Autre domaine d’application : l’emploi. L’expression faciale a une influence directe sur l’impression que la personne donne d’elle-même à ses interlocuteurs dans le cadre d’une entrevue. Lors d’un entretien d’embauche, le recruteur peut percevoir dans le langage non verbal du candidat des indications sur son caractère, son émotivité, sa franchise. Si ses yeux se promènent un peu partout dans la salle, si son regard est vide ou bien encore si elle fixe le plancher, elle démontre soit du désintérêt, soit un manque de confiance en elle. Le candidat devient alors moins intéressant pour l’employeur potentiel. Pour réussir un entretien d’embauche, il faut regarder son interlocuteur avec intérêt, les yeux clairement ouverts et sans peur de regarder l’autre en face mais sans le fixer constamment. Un contact oculaire est une bonne façon de s’attirer la sympathie du recruteur. Le sourire pas seulement avec la bouche mais avec tout votre visage aussi s’avère contagieux. Il traduit l’aisance, ce que recherche l’employeur. Voir le sourire de quelqu’un se transposer dans ses yeux est une excellente façon de démontrer qu’on est amical et ouvert à la conversation.

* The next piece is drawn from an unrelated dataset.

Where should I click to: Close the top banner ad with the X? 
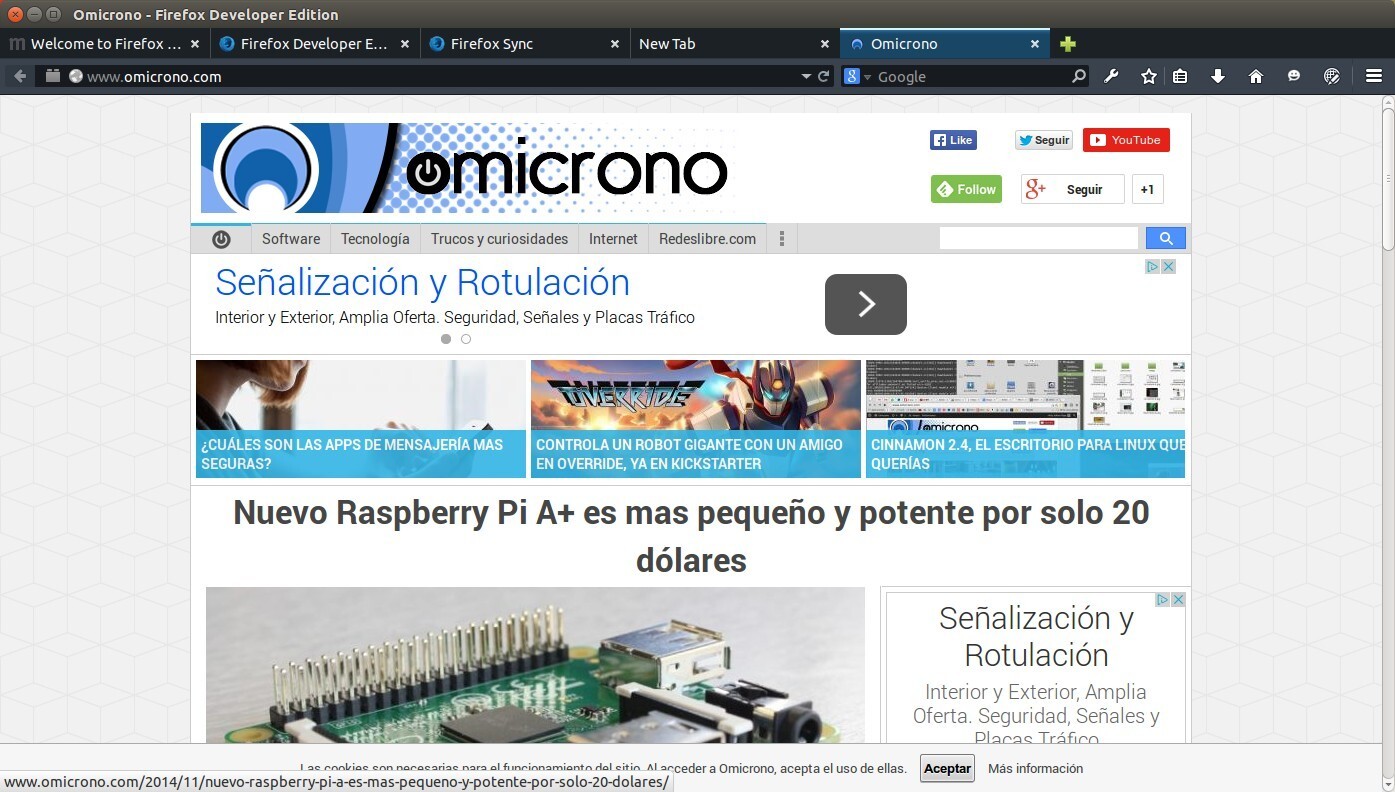[1168, 266]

Il en est de même dans le monde des affaires, des négociations. Les techniques de langage non verbal permettent de décrypter les intentons réelles ou cachées de la partie adverse. Des indications indispensables aux implications cruciales.

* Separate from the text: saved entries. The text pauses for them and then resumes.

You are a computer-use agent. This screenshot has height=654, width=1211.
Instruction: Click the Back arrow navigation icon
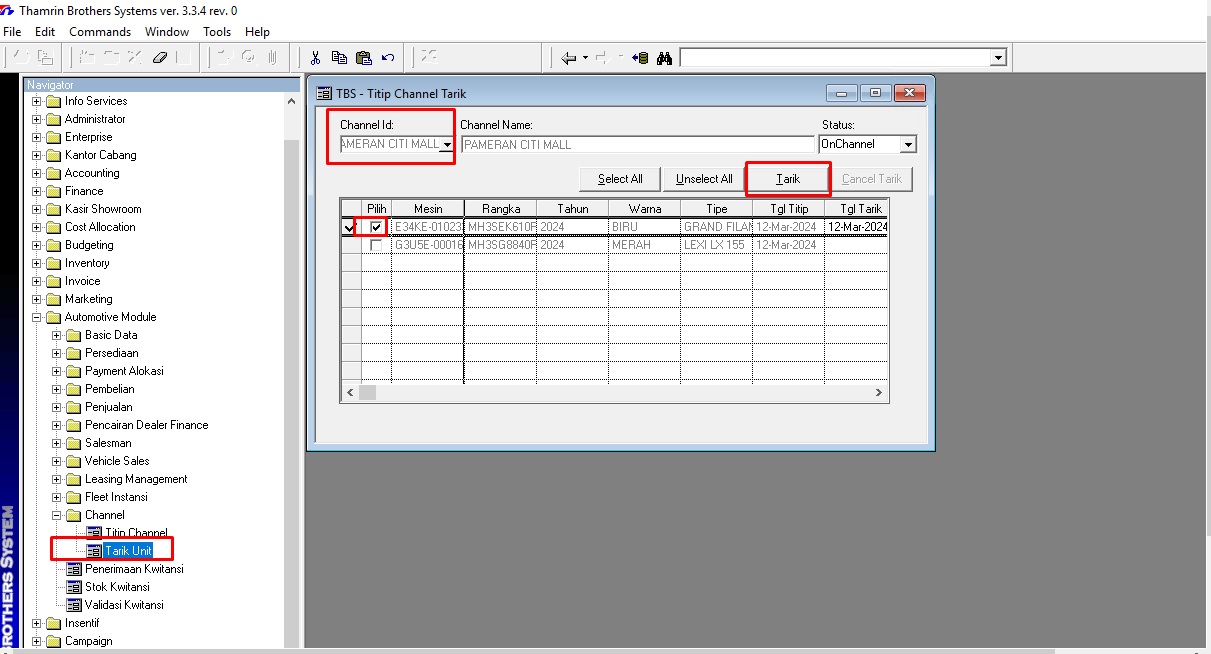pyautogui.click(x=568, y=58)
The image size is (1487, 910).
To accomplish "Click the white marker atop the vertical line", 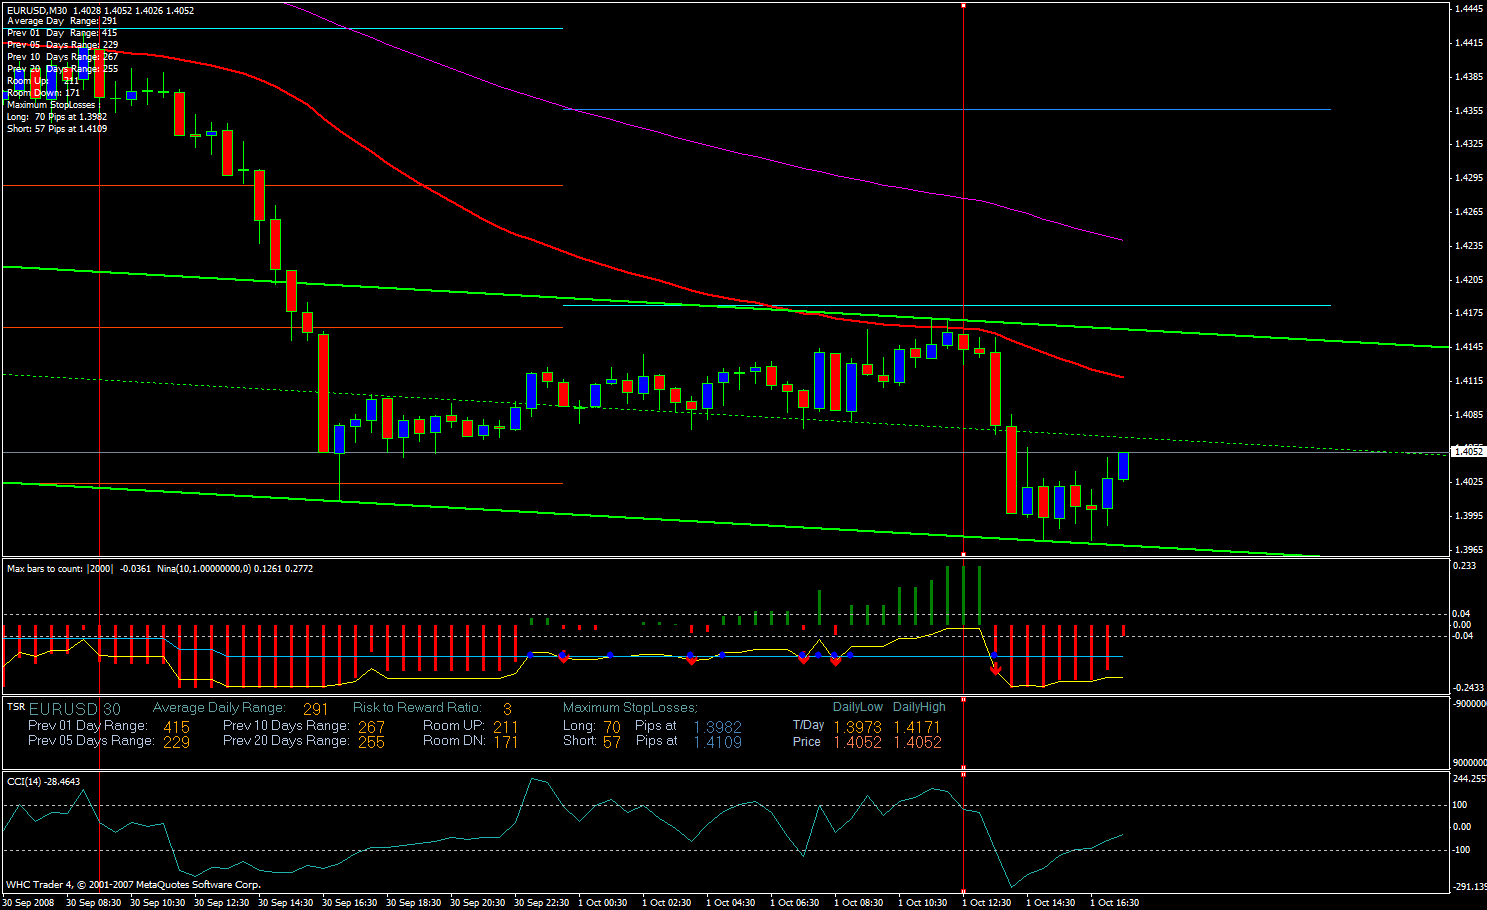I will (x=963, y=6).
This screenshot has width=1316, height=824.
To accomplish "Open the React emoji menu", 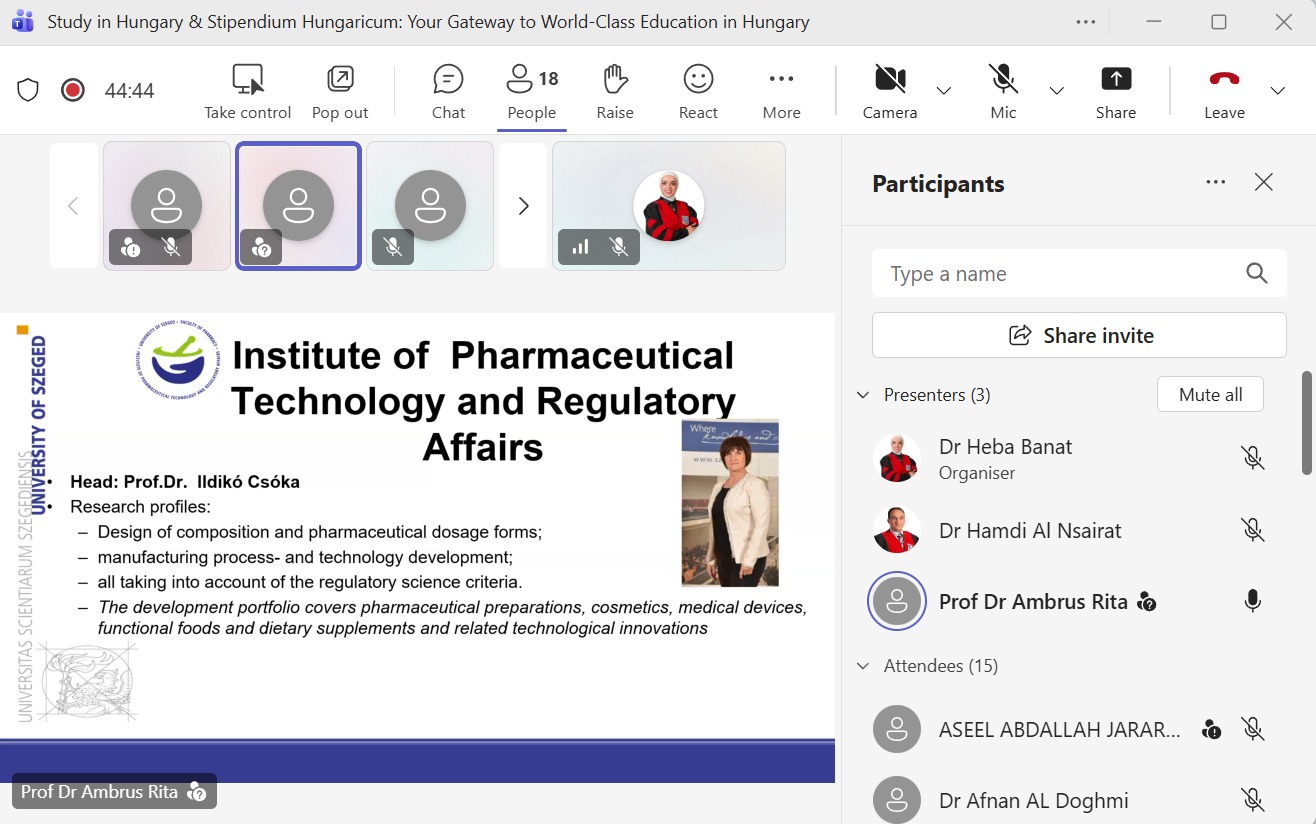I will [698, 91].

Pour terminer, le monde de l’art, verbal ou visuel, repose aussi en partie sur la reconnaissance des expressions faciales. Le mime, sans parole, est capable de transmettre des émotions par de simples attitudes. Tout comme les personnages de bandes dessinées et dessins animés, également croqués avec des traits immédiatement identifiables, sans avoir besoin du texte ou du son. Leurs faciès caricaturaux forcent leur état d’esprit. Enfin, les comédiens utilisent également les expressions faciales pour raconter les émotions intérieures du rôle qu’ils interprètent.

Ainsi, quel que soit l’événement de la vie, nous sommes suspendus malgré nous ou intentionnellement à la traduction faciale de nos émotions les plus intimes et profondes.